> **Instructions to follow**:
In the forum thread about the DW788 scroll saw below, why does Finn recommend holding on to the second saw? Answer in one to three sentences.

> **Text block**:
# DW 788 20" Scroll saw Auction steal :)



## fge (Sep 8, 2008)

I have no experience with a scroll saw. But I know this dw788 has a higher retail so I assume it is little better quality than the entry level models. I managed to get this saw for 25.00. But how it worked was there were 2 of these saws that went back to back, they both had a few parts missing and so I was able to get one for 15.00 and the other for 10.00. About an hours worth of work and minor cleaning and the saw works like a champ.

So, my wife has long ago put her request in for a scroll saw. But I think she has outgrown her desire for a scroll saw and so I suppose I just picked it up because the cost was very low and just for fun. Not sure that we will ever even use the saw.

So now I have a parts saw I need to get rid of


----------



## Loren (May 30, 2008)

Veneering dude. Show her some pictures of burl panels.


----------



## jmartel (Jul 6, 2012)

Heck, I'll double your estimate if you don't want to keep it. Triple even!


----------



## fge (Sep 8, 2008)

Hey Loren, that is cool. I googled images of the burl panels. I bet there is a use down the road for this little saw. It does not take up any room in the shop. Hmmmm.

I bet someone with some good experience could make some really neat stuff with a small scroll saw, such as inlay stuff or stuff with small detail work.


----------



## fge (Sep 8, 2008)

jmartel, thanks for the interest. Seems shipping would be cost prohibitive


----------



## Loren (May 30, 2008)

I use mine for making slots for jigs. With a CNC you may 
not need another slot machine. I'm not that interested
in fretwork but I am interested in higher-end veneer
methods and a scroll saw is a useful tool for working
that stuff out.


----------



## Finn (May 26, 2010)

I would keep that extra saw. While DeWalt is a smooth running saw and easy to use it is not very durable, in my experience. You may need to replace parts on our saw so I suggest you keep your "extra" saw. You sure got a great deal on those saws!


----------



## TheDane (May 15, 2008)

Jerry-As someone who just gave 10 times as much as you did for a DW788, let me say: *YOU SUCK! ;>)*

Nice catch … happy scrolling!


----------

> **Dataset content**:
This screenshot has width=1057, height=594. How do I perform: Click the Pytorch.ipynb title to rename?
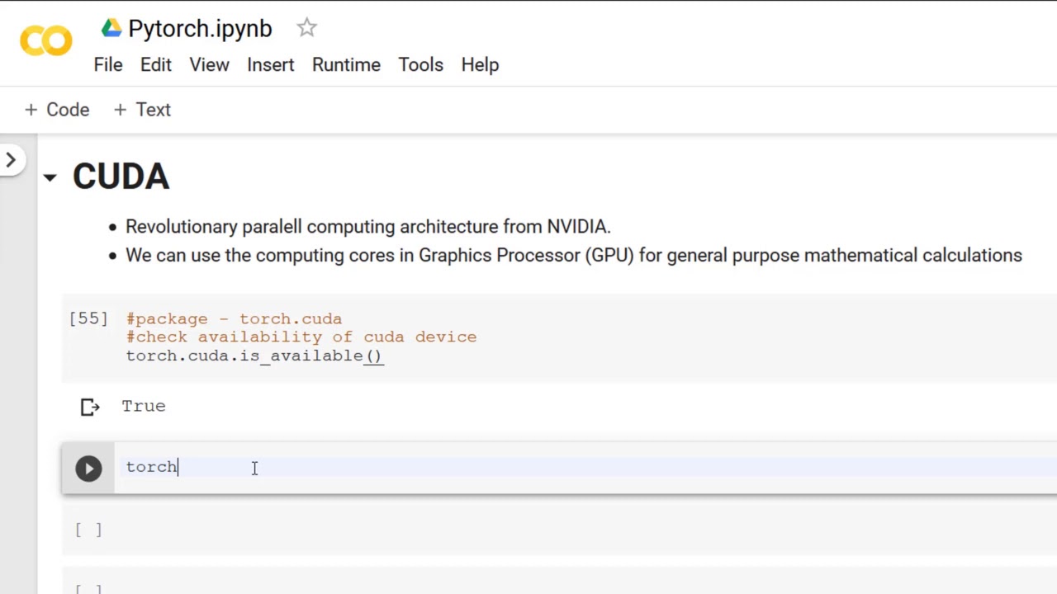click(x=200, y=28)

> **Right answer**:
Finn says the DeWalt runs smoothly and is easy to use but, in Finn's experience, is not very durable. Parts on the working saw may need replacing, so the "extra" saw is worth keeping.